Thank you b/c I’m tired. I got meds. I’m lying on my couch wishing I could just not do this, but I do, so exhausted, wanting sleep. I feel for you there, deeply. I want to cry, but can’t. I go on and on thru this. I don’t see a life. What I go thru in terms of being a woman in this society as an incest survivor still living close to her abuser is something no one wants to hear. Think too much, feel too much, feel like a lab rat being experimented on. Little to no relief .Seems to me it is all a bad joke unless you are rich and/or were born into a good family. Trauma is not funny business. Do we just get one shot at things? I’m done with the inequity and cruelty. What I see out there in this day and age in this country is not pretty. Would kill to move. My only last hope to live. Hard to do it alone in this condition in these circumstances. Have been left entirely alone. So be it. The only people who truly care are online. People are shit, selfish. I send you good thoughts. I would kill for sleep, real sleep. Refreshing rest. And to feel SAFE.

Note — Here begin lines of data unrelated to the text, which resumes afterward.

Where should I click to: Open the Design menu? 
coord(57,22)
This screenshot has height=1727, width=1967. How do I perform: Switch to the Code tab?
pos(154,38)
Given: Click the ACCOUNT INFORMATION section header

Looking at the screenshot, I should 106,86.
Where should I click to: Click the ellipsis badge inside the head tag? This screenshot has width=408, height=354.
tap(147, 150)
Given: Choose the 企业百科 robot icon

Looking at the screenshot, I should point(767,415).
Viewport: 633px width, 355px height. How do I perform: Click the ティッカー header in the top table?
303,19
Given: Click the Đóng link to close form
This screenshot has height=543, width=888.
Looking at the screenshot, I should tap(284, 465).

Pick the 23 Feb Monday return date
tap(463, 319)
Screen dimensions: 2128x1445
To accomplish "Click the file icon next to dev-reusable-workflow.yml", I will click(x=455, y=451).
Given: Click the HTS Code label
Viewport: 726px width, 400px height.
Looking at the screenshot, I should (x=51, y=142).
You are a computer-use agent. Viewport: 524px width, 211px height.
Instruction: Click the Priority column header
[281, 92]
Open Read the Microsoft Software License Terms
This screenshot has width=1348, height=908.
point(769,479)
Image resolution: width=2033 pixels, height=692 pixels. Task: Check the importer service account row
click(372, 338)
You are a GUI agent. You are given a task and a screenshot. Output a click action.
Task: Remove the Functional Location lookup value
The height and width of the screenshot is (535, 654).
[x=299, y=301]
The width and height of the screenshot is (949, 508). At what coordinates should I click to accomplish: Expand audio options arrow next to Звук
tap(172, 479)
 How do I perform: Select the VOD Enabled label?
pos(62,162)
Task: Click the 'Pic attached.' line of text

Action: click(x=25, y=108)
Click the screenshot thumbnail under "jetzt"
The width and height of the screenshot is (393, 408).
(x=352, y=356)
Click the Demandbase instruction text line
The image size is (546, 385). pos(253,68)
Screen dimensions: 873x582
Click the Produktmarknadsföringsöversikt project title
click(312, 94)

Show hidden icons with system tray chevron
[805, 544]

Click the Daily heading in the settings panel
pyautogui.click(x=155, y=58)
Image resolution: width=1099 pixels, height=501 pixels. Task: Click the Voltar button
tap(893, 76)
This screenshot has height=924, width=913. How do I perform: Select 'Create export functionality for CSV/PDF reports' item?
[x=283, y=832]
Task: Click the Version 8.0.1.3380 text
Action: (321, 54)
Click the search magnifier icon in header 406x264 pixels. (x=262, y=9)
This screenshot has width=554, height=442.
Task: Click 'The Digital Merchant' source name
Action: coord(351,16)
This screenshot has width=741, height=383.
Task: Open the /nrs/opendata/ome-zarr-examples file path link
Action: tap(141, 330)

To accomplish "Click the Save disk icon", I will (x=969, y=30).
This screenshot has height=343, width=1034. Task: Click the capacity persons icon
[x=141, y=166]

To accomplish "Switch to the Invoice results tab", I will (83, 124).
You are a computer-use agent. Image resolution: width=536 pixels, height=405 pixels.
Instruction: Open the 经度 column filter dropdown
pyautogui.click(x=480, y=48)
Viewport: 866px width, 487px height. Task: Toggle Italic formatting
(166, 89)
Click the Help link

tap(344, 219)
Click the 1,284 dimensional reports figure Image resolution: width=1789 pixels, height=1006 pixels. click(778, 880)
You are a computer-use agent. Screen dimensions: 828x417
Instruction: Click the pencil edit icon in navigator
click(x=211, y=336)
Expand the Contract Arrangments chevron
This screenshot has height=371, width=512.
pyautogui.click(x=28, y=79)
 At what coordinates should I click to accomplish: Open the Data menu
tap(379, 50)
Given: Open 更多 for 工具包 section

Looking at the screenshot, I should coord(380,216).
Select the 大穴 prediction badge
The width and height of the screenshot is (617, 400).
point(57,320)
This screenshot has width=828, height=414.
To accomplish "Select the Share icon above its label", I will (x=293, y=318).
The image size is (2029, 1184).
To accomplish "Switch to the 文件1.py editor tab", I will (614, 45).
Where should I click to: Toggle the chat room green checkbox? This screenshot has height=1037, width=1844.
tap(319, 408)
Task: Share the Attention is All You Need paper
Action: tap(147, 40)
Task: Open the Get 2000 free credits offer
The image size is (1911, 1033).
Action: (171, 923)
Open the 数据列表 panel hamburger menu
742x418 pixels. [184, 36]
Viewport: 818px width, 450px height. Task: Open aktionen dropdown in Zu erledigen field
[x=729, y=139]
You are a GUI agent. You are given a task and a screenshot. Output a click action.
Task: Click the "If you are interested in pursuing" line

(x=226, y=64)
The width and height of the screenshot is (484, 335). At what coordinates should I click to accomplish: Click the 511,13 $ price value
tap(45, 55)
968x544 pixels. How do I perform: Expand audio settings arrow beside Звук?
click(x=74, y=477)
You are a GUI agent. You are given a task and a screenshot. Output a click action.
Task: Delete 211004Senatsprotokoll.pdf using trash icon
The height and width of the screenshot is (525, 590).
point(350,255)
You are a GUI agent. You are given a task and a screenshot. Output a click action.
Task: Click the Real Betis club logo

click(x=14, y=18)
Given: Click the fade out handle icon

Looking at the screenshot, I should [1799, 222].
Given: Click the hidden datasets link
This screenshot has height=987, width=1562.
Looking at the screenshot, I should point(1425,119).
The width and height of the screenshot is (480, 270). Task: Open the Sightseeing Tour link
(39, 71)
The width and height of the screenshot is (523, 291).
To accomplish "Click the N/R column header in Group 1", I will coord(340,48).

I want to hear. Not everything has to be fun or funny.
You are safe here. I wish I had more to offer other than my eyes, ears and words.
Incest changes one’s life. I always question the flashbacks because if I accept them it will become truth. And the truth is too much. It makes life hell. I don’t have much to offer but I know how life can become a dark ugly place. Sorry for your hell
Thank you both. I feel lost. I have trouble sometimes leaving my apt. I have terrible abandonment fears. I am always struggling, I carry heavy guilt about people, not being able to bond with them, getting angry, feeling it is all my fault I deserve what I get, terrified to lose what little I have. I couldn’t take the bus out today b/c I didn’t want to lose my online friend, so I cleaned and felt like I was going crazy. I have to be in total control at all times or I don’t feel safe. I have no way to escape here on the weekend due to the bus. I’m going mad. The only good is thing is the klonopin but they want to start me on clonidine and i’m scared to take it, meds terrify me. i feel so alone, lost, abused, abandoned, terrified, discouraged, and like I am never going to get out of this dark place. ive got to mail something and it is my only hope now. to get out of this place. im going insane, i feel like everything is attacking me even the furniture, why do i have the worst of the worst. its not good. and its pointless, hopeless, im so tired of seeing all he took from me the fucker and his sick grin thinking im the crazy one may god punish him eternally but god is just a rotten ************ who tortures children in hell and sicks demons them, fuck god too. fuck him.